Tutti lo vogliono, tutti lo cercano. Proprio come il protagonista dell’opera di Rossini, José Mourinho sembra essere diventato la tentazione di tanti.

Dopo essere stato licenziato dal Chelsea, lo Special One è stato infatti già accostato al Manchester United e, notizia di poche ore fa, al Real Madrid.

Il tecnico portoghese, insomma, l’incubo dei padroni di casa di alcune delle panchine delle big europee. Per ora a tremare sono Louis Van Gaal e Rafa Benitez.
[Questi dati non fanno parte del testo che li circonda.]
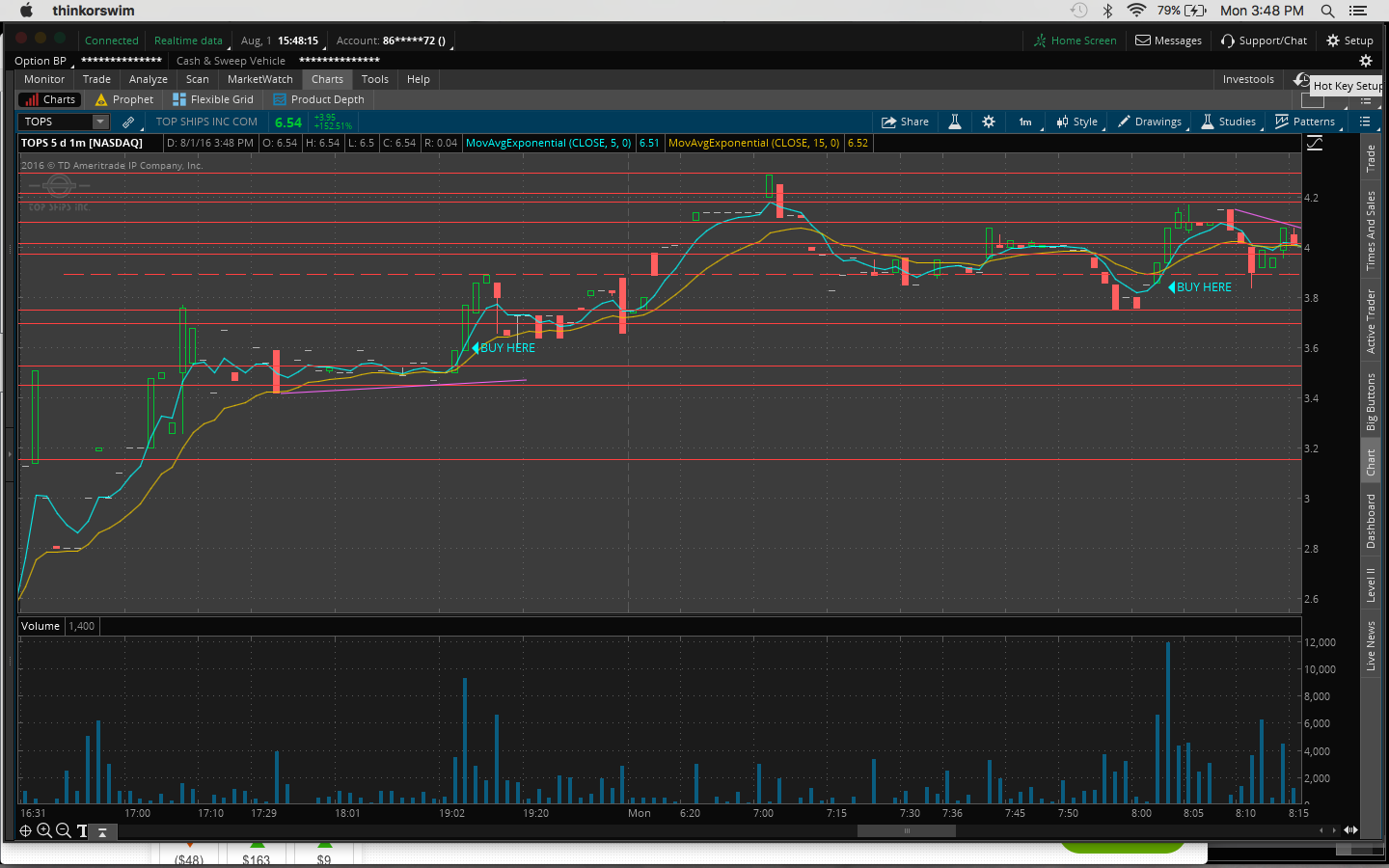Screen dimensions: 1389x868
Task: Toggle the Times And Sales side panel
Action: (1371, 230)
Il primo, eliminato dalla Champions League e quarto nel campionato inglese, si giocherà il posto nelle prossime due partite di Premier League (Stoke City in trasferta il 26 dicembre e Chelsea in casa due giorni dopo).

Il secondo ha raggiunto agevolmente la qualificazione in Champions, è terzo in Liga (a due punti dalle capoliste Barcellona ed Atletico Madrid), è stato eliminato dalla Coppa del Re a causa di un goffo errore burocratico, ma, secondo quanto riferiscono i media iberici, pare aver perso il controllo dello spogliatoio.

Come d’abitudine, Benitez non ha un gran rapporto con i senatori delle squadre in cui allena. E’ stato così al Liverpool (con Gerrard), al Chelsea (Terry), all’Inter (Materazzi), al Napoli (Paolo Cannavaro).

Una tradizione proseguita anche al Real Madrid, dove pare goda di poca stima da parte di Cristiano Ronaldo. Il gruppo, che avrebbe voluto proseguire con Ancelotti, ne ha probabilmente abbastanza del tecnico assai poco rimpianto dalle parti del Vesuvio.

Insomma, la fiducia da parte di Florentino Perez potrebbe esaurirsi da un momento all’altro. “Il Real Madrid ha scartato l’ipotesi Zinedine Zidane e si è fiondato su Mou”, scrivono in Spagna. Il Real, però, deve fare in fretta perché la concorrenza dello United è forte.